DATA SUPPLIED:
— begin —
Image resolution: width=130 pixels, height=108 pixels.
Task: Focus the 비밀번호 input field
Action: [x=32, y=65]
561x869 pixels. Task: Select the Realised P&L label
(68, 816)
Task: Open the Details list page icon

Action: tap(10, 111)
— end —
— begin —
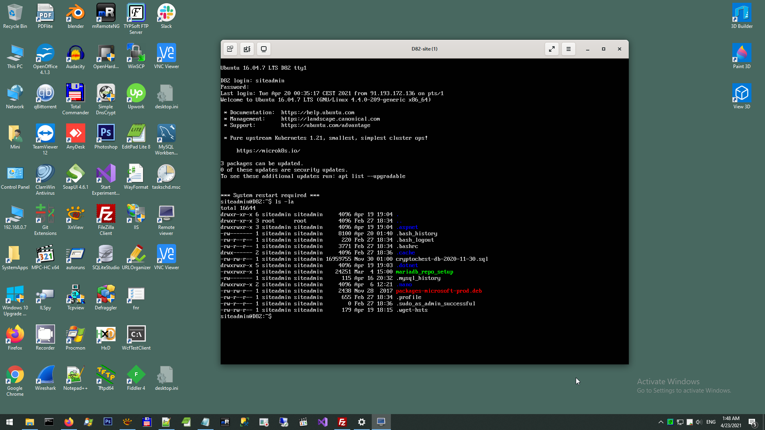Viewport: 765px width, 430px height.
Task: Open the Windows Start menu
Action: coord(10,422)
— end —
DO THIS:
Rewrite the records from the line with "Image resolution: width=130" to the line with "Action: tap(10, 111)", swapping "Details" for "Overview" and leaving everything else untouched.

TASK ANSWER:
Image resolution: width=130 pixels, height=108 pixels.
Task: Focus the 비밀번호 input field
Action: [x=32, y=65]
561x869 pixels. Task: Select the Realised P&L label
(68, 816)
Task: Open the Overview list page icon

Action: tap(10, 111)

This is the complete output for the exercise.